◆ Passage:
____

With the support of young group leaders from the scientific community, the EMBO Journal aims to optimize editorial processes and guidelines for the publication of scientific articles: Therefore, Susanne Wegmann, a scientist at DZNE Berlin, is now working as a member of the "Catalysts Program" on ideas and strategies to improve the journal's publication system. The results will also serve as a model for other journals.
For researchers, published results in the form of articles (so-called papers) in scientific journals and the associated recognition are the "currency" of the scientific community and thus important for their career and reputation. The number of papers published by a scientist and the prestige – the so-called impact factor - of the respective journal are decisive factors.

____

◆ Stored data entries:
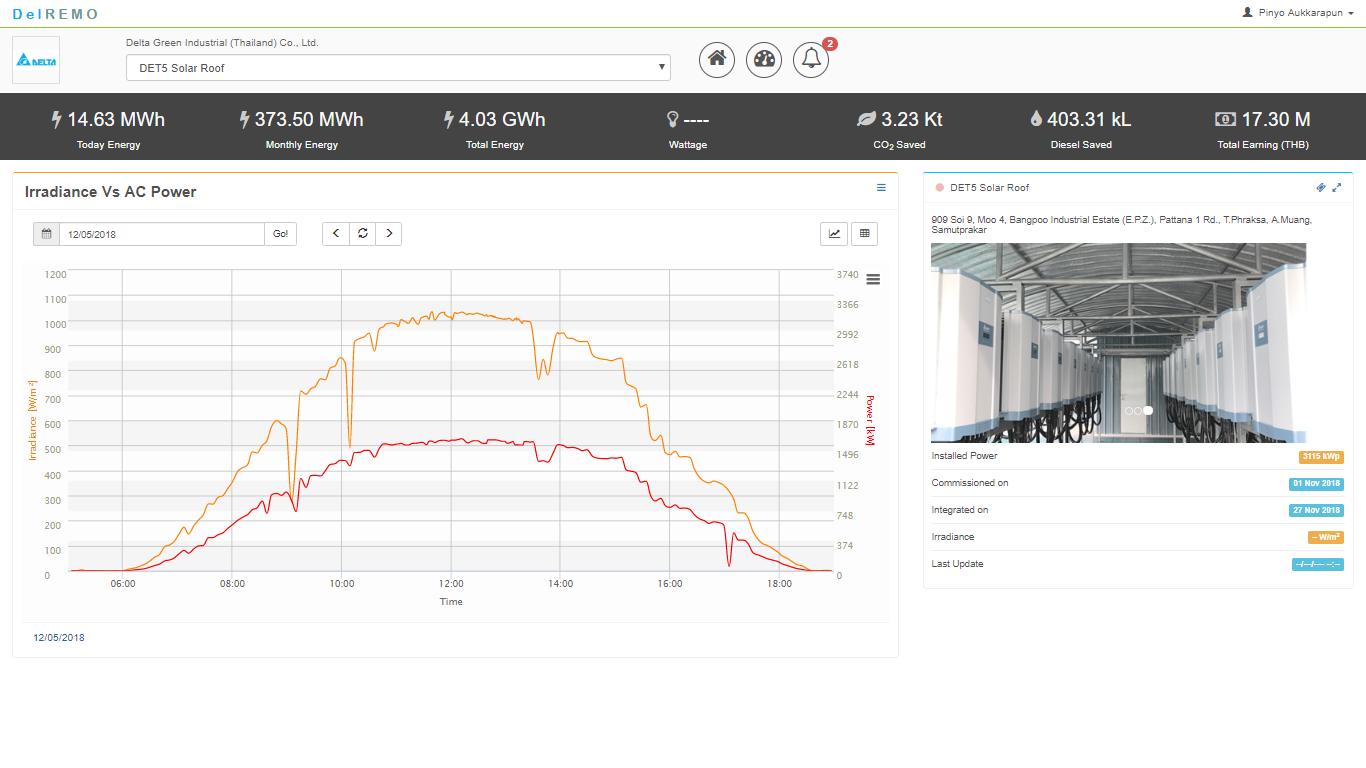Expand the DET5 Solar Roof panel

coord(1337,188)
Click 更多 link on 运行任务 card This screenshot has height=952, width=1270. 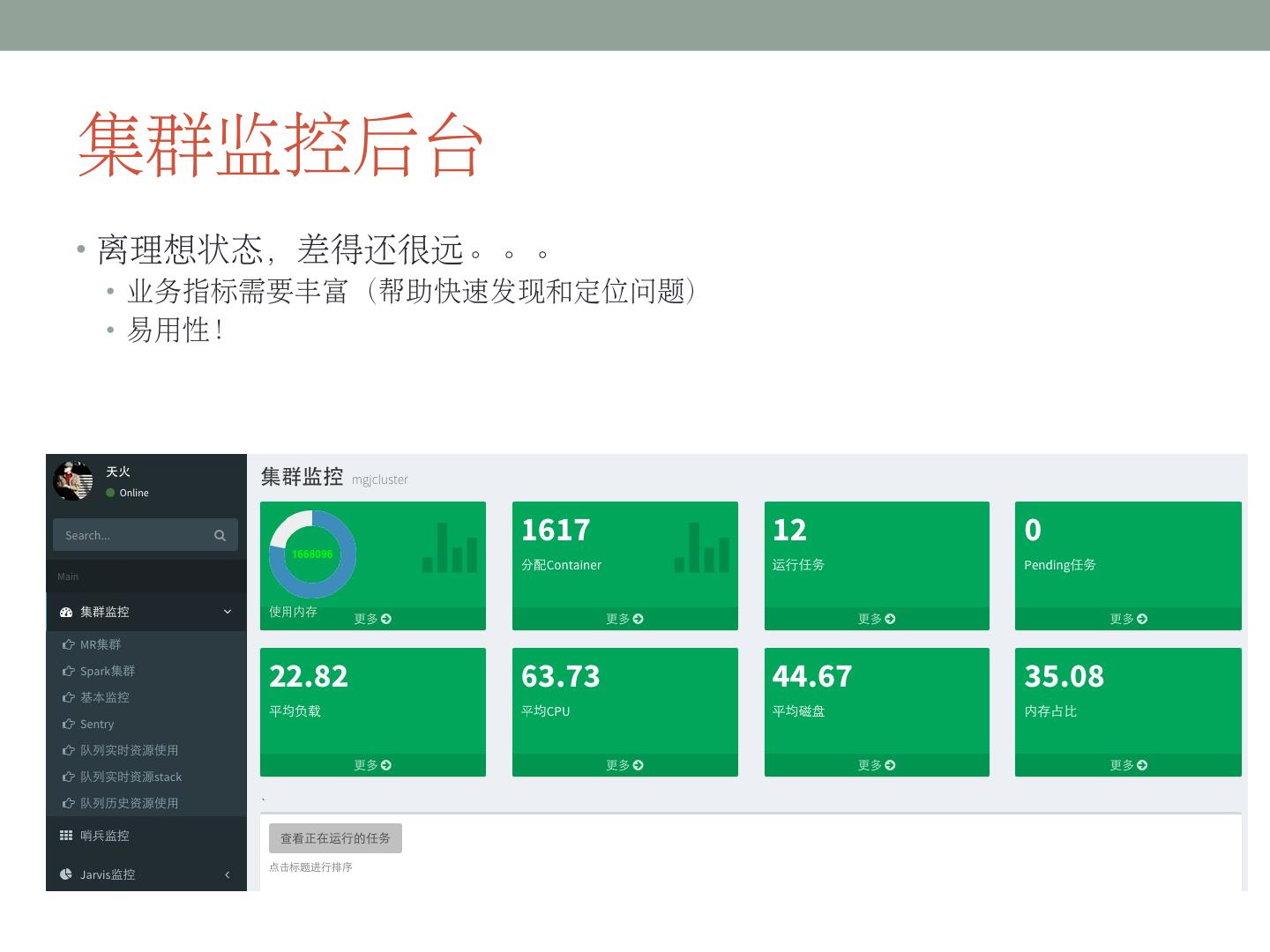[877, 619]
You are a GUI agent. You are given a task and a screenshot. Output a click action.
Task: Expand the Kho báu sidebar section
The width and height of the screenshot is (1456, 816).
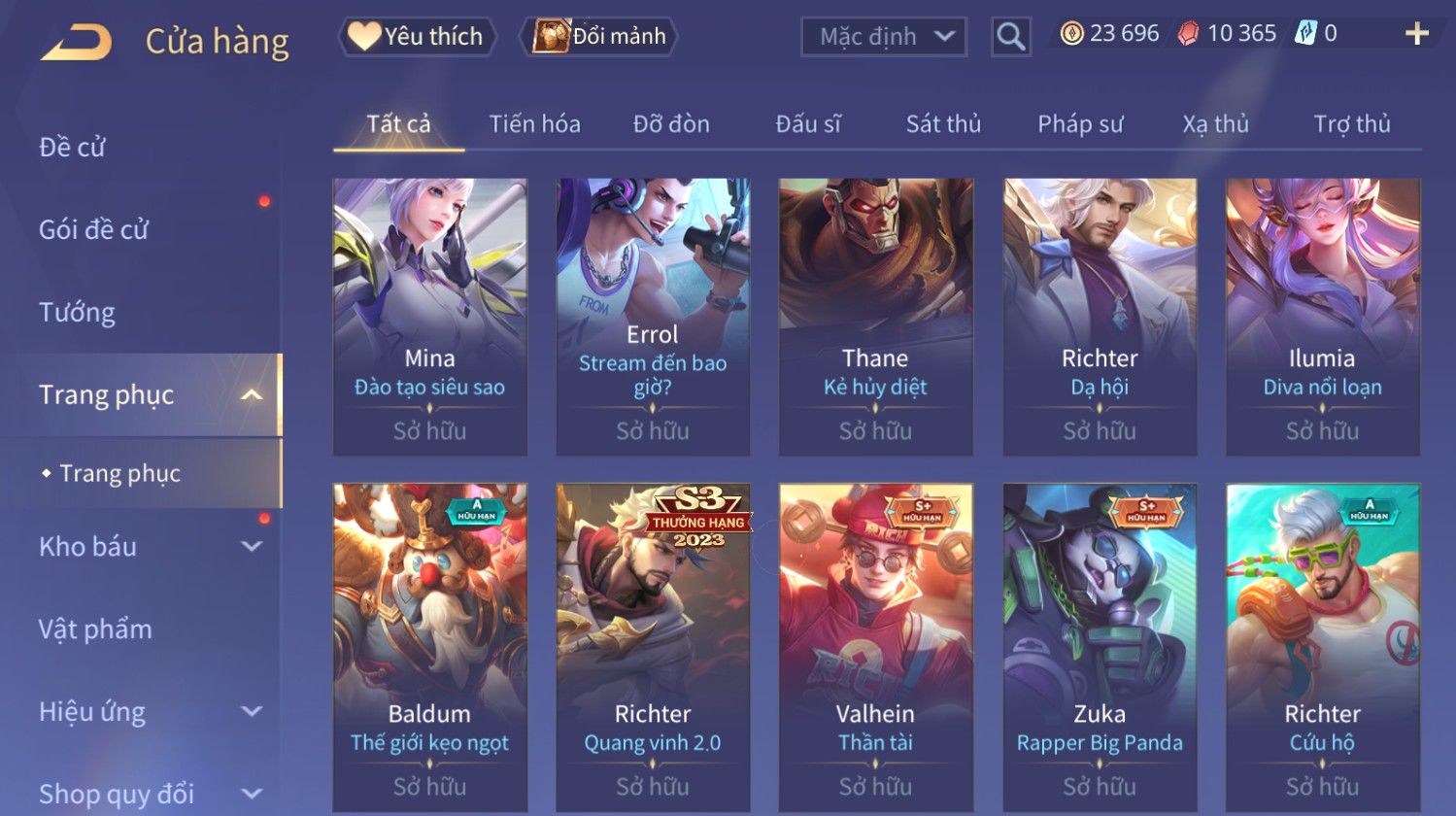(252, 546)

____

◆ Work item: In the passage on the EMBO Journal's Catalysts Program, which two factors are called decisive?

◆ Your response: The number of papers a scientist has published and the prestige (impact factor) of the journal they appear in.